- _Text passage_
⁂

Their Fall, however, does not bring about misery and desolation. On the contrary, as witch Serafina Pekkala explains to Mary: “Something like that happened yesterday. I don’t know what it was. They saw each other differently, or something... Until then, they hadn’t felt like that, but suddenly they did. And then the Dust was attracted to them, very powerfully, and it stopped flowing the other way” (Pullman III, 382). Apparently, it was what the universe needed to achieve harmony again and restore its balance. The passages describing Will and Lyra’s physical awakening were harshly criticised and the Northern American editions of The Amber Spyglass were even censored. However, Pullman discards the accusations of immorality and vulgarity: “Nowhere in the book do I talk about anything more than a kiss. And as a child, a kiss is enough. A kiss can change the world” (Pullman 2003).
Life After Death
One of the foundations of Catholic teaching is the eternity of the human soul, which inevitably implicates the existence of afterlife. In Catholicism, death is nothing but a new beginning; heaven and boundless joy await those who have proven themselves to be worthy and interminable suffering for the sinful. Pullman substitutes this merit system with a disheartening image of the Land of the Dead, where everyone goes to, “kings, queens, murderers, poets, children” but nobody comes back from. His descriptions are painfully expressive: “The land of the dead isn’t a place of reward or a place of punishment. It’s a place of nothing. The good come here as well as the wicked, and all of us languish in this gloom forever, with no hope of freedom, or joy, or sleep, or rest, or peace” (Pullman III, 254). The ghosts of deceased people feel deceived. A woman who died as a martyr complains to Lyra:
And they said that Heaven was a place of joy and glory and we would spend eternity in the company of saints and angels praising the Almighty, in a state of bliss. That’s what they said. And that’s what led some of us to give our lives, and others to spend years in solitary prayer, while all the joy of life was going to waste around us and we never knew. (Pullman III, 254)
Pullman decides to show mercy and correct the wrongdoings of the Church. Lyra and Will are eventually able to release them by cutting a portal to another world. The ghosts realise that this entails dematerialisation and disappearance but are eager to accept the regress: “We’ll be alive again in a thousand blades of grass, and a million leaves; we’ll be falling in the raindrops and blowing in the fresh breeze; we’ll be glittering in the dew under the stars and the moon out there in the physical world, which is our true home and always was” (Pullman III, 254).
The Republic of Heaven
“Let Your kingdom come, let Your will be done on earth as it is in heaven” are the lines from the Lord’s Prayer, Our Father. They refer to the Kingdom of God that is within the people that can be approached by understanding and accepting the world like a child. It also denotes a spiritual rebirth, as well as performing the will of God. Finally, the paramount realisation of the Kingdom of Heaven will take place after Christ’s Second Coming, when he delivers the final judgment on all the living and the dead and defeats Satan. Pullman seizes this utterly religious concept and gives it a political, as well as a spiritual connotation.
First of all, Pullman, instead of the Kingdom of Heaven, uses the Republic of Heaven. This change has considerably more to it than just a cosmetic vocabulary alteration; the entire concept it conveys is considerably modified. The term kingdom refers to a monarchy, a realm ruled by and in absolute control of one entity solely. The connotations it carries are oppression, restrictions and single-mindedness. As an opposition to this, Lord Asriel, the character Pullman matches to Satan, proposes the idea of a Republic, which implies a system where the governing entity is chosen by the people and which is characterised by democracy, collaboration and tolerance. These opposites are portrayed in order to present the current state of affairs and the utopia mankind should aim to achieve.

⁂

- _Your assignment_
Resume the passage on Pullman's reworking of Catholic teaching, picking up right after its final sentence.

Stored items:
⁂

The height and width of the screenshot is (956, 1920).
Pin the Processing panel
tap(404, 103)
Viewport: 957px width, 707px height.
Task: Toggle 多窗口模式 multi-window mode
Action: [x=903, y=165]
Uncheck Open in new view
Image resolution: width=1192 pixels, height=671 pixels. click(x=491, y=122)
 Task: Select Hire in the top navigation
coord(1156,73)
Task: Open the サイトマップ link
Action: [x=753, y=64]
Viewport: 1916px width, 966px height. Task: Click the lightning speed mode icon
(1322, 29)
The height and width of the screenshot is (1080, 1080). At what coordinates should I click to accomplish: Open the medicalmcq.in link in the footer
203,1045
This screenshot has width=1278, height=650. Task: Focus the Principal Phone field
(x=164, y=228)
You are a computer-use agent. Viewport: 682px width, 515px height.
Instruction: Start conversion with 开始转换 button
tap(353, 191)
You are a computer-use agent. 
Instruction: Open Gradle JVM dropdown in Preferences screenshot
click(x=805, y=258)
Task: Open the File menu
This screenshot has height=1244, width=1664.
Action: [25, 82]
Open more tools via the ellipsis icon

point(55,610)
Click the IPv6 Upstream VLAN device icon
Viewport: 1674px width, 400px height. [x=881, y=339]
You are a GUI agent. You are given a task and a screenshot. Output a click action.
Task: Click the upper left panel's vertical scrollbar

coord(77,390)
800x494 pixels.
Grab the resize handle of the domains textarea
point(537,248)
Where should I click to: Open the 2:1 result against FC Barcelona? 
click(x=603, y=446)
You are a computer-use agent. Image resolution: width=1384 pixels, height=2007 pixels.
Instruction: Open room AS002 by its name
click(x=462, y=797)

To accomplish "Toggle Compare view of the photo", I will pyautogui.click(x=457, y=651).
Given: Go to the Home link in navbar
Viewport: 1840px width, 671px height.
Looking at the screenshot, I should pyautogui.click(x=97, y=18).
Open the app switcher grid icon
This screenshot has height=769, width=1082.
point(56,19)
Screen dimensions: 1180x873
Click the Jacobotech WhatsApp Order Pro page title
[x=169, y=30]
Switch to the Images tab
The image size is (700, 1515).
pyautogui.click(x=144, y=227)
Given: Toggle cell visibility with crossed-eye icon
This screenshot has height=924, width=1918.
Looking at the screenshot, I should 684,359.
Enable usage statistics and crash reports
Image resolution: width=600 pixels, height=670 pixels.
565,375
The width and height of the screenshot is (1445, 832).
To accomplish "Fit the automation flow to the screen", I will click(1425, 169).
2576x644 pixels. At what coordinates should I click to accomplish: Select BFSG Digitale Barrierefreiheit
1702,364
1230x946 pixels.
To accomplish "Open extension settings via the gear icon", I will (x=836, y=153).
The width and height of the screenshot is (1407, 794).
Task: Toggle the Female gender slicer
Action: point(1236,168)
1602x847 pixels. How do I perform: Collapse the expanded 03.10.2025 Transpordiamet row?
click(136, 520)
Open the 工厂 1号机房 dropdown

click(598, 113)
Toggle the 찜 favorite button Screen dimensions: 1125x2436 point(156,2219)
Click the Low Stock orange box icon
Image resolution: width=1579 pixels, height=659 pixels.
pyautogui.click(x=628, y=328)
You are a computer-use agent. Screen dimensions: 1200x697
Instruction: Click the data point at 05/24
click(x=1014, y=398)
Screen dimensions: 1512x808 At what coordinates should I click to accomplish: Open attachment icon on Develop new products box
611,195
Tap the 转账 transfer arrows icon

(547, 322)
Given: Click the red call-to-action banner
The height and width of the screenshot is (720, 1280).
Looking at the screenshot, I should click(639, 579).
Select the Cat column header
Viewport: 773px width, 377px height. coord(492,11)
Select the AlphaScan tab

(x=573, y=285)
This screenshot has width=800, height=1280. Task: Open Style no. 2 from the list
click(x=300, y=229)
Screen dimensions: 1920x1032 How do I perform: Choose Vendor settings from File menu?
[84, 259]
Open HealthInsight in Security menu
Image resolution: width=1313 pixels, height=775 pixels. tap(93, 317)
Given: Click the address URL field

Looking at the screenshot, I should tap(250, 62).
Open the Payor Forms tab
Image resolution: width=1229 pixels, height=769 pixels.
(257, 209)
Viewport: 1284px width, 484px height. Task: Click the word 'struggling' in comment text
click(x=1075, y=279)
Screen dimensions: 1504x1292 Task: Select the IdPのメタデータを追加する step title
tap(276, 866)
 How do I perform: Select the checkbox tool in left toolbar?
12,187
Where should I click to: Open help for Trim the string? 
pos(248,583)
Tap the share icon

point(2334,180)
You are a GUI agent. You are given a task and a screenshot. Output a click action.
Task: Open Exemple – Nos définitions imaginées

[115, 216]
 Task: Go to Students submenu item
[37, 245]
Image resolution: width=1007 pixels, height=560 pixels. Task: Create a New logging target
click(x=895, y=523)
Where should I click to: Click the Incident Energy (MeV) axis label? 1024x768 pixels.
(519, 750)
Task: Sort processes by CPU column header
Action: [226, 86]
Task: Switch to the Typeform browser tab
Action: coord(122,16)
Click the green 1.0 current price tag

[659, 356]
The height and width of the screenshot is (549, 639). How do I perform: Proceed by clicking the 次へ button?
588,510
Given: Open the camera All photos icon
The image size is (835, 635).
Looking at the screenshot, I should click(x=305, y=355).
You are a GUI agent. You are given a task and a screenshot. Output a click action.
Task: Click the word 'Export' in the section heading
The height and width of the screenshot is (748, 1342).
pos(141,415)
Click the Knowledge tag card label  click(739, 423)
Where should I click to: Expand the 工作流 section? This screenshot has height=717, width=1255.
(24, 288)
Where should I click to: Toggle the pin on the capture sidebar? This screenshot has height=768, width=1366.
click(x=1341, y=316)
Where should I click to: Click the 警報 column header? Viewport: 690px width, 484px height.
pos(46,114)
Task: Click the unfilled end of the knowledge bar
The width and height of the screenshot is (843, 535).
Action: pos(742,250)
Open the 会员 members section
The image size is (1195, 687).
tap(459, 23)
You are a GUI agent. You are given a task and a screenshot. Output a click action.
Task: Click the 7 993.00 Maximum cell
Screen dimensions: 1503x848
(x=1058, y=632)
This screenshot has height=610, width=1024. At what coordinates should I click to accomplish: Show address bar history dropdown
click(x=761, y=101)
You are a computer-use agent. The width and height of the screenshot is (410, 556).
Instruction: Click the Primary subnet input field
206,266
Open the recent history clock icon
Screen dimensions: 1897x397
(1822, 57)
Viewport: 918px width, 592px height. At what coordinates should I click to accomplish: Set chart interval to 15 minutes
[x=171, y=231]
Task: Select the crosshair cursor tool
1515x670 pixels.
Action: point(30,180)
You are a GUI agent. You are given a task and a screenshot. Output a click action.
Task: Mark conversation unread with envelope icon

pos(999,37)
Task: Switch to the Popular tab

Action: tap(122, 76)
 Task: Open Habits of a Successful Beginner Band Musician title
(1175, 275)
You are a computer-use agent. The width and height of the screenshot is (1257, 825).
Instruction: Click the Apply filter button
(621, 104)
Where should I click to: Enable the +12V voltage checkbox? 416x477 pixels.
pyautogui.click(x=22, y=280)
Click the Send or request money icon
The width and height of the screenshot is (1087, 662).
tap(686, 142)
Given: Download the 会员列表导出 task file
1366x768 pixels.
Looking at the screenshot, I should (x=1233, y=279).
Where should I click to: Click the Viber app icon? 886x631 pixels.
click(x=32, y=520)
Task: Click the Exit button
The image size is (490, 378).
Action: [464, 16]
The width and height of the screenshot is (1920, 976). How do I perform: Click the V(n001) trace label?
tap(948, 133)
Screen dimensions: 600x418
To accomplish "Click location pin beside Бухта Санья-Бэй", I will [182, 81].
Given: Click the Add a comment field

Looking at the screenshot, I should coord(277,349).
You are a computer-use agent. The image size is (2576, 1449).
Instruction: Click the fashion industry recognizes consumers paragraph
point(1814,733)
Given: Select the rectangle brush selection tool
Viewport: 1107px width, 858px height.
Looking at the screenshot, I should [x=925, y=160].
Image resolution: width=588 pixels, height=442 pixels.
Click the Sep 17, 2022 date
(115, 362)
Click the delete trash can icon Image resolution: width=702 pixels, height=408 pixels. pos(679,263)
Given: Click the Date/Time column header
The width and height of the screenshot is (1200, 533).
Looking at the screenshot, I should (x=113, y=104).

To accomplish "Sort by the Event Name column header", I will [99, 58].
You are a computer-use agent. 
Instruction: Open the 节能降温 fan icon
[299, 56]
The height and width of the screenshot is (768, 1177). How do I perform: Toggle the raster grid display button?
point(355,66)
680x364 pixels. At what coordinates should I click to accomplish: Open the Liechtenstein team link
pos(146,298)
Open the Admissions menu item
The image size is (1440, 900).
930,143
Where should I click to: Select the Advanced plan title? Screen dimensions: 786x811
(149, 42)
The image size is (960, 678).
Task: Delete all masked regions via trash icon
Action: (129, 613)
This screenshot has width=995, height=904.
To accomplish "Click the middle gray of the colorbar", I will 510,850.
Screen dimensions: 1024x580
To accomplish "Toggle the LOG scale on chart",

⁂

- _Task response_
Equally important, the Republic of Heaven has an immaterial, spiritual dimension to it. The Republic is not only a place, free of the Church and other constraints, but also a state of mind. Lord Asriel’s grandiose vision may not be fulfilled but it is replaced with an enlightened legacy:
We have to build the Republic of Heaven where we are, because for us there is no elsewhere. We shouldn’t live as if it mattered more than this life in this world, because where we are is always the most important place. We have to be all those difficult things like cheerful and kind and curious and patient, and we’ve got to study and think and work hard, all of us, in all our different worlds, and then we’ll build... the Republic of Heaven. (Pullman III, 414)
3.2. The Portrayal of the Roman-Catholic Church
References to the Roman-Catholic Church are practically omnipresent in His Dark Materials. It seems as if Pullman is dissecting its structure in order to call attention to its flaws on every level and in every segment. “The critic Jeffery Overstreet describes the novels as ‘Atheism for Kids: Phillip Pullman’s His Dark Materials Trilogy is an agenda-driven epic that tells kids Christianity is evil” (Ebbs 2002). Many others called it ‘an anti-religious book’, but Pullman claims that in fact “the story is against those who pervert and misuse religion, or any other kind of doctrine with a holy book and a priesthood and an apparatus of power that wields unchallengeable authority, in order to dominate and suppress human freedoms” (Pullman in Highfield 2005).
The Image of God
The existence of God and his almightiness is the crux of every monotheistic religion and the basis for the formation of the religious canon. The premise that he is an almighty supernatural being who, not only created, but is still and always will be in control of the entire universe is the postulate for further development of the religious belief system. By negating this, Pullman delineates the Church as a house built on nonexistent foundations. Interestingly and very indicatively, the revelation comes from angels Balthamos and Baruch, a couple of well informed insiders: “he was formed of Dust as we are” (Pullman, III, 26). Pullman gives no detailed account on how did it happen that matter became conscious, but leaves no doubt regarding God’s role in the Creation.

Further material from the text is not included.